Mikhail Tukhachevsky saw it coming, really. Sometimes it’s rather sad to be right about certain things. Tukhachevsky had been nicknamed the “Red Napoleon,” meaning that he was a popular Soviet military leader in Stalin’s Red Army. Tukhachevsky had no idea just how much more important the ideology would be to Stalin, than loyalty, ability, or anything else.

After his service in World War I of 1914-1917 and in the Russian Civil War of 1917-1923, from 1920 to 1921 Tukhachevsky commanded the Soviet Western Front in the Polish–Soviet War. He was moving up the ranks, and with the Soviet forces under his command, he successfully repelled the Polish forces from Western Ukraine, driving them back into Poland. Nevertheless, the Red Army suffered defeat outside of Warsaw, and the war ended in a Soviet defeat.

Tukhachevsky went on to serve as chief of staff of the Red Army from 1925 through 1928, as assistant in the People’s Commissariat of Defense after 1934, and as commander of the Volga Military District in 1937. He achieved the rank of Marshal of the Soviet Union in 1935. Still, all of that did not protect him, in fact it put him in more danger, because he was just a little way under Stalin, and that was not going to bode well for him.

Tukhachevsky was arrested in 1936, suspected of being a German spy. The charges included Tukhachevsky’s supposed plot to overthrow Stalin. After he was arrested, the guards coerced a confession out of him. This was at the very beginning of The Great Terror, a term which historians have borrowed from the French Revolution. It refers to the paroxysm of state-organized bloodshed that overwhelmed the Communist Party and Soviet society during the years 1936-1938. It was also known as the Great Purges.

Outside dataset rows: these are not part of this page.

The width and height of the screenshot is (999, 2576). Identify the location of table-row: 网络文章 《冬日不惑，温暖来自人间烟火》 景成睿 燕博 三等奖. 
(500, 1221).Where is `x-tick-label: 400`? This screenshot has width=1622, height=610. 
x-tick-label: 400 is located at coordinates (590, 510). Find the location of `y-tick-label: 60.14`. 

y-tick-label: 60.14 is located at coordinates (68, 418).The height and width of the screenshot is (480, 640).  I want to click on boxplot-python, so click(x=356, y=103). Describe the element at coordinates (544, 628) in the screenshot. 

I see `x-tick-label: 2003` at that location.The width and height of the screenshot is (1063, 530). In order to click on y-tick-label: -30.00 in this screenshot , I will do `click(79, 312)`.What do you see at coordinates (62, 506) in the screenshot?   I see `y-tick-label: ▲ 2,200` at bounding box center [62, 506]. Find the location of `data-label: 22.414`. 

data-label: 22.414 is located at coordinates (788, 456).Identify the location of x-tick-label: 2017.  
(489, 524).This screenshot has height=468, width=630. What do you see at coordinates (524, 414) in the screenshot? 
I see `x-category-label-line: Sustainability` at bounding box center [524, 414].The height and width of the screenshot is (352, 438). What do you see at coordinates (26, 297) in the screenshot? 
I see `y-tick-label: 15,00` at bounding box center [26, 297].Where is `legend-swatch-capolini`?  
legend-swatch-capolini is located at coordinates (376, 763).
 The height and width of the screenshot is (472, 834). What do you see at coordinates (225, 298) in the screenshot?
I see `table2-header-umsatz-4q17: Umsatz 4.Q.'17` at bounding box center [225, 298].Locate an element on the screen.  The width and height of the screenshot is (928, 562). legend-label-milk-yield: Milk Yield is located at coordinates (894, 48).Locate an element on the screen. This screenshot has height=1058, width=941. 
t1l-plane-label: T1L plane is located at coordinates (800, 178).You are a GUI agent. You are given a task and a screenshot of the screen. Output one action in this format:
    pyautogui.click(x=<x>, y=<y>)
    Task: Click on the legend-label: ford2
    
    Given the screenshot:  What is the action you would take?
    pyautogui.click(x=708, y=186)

During this time, Stalin actually had over a million of his own soldiers killed for imagined wrongs. Stalin was, in reality, half crazy. He was known to pluck a live chicken, just to see the reaction from his men. It wasn’t a really big stretch to move to killing soldiers or civilians, so the Great Terror wasn’t too far out there for him. As for Tukhachevsky, Stalin sentenced him to death in March 1938. He was executed on June 12, 1937. Even the men who had to judge the soldiers in those “sham” trials, were not free from danger. One of them, Ivan Belov said, “Tomorrow, I shall be put in the same place.” Belov was right. He was arrested on January 7, 1938. He was later executed as well. I can’t imagine how insane Stalin must have been. When you think about it, most of the men and women who were under Stalin’s rule, were too terrified to be disloyal.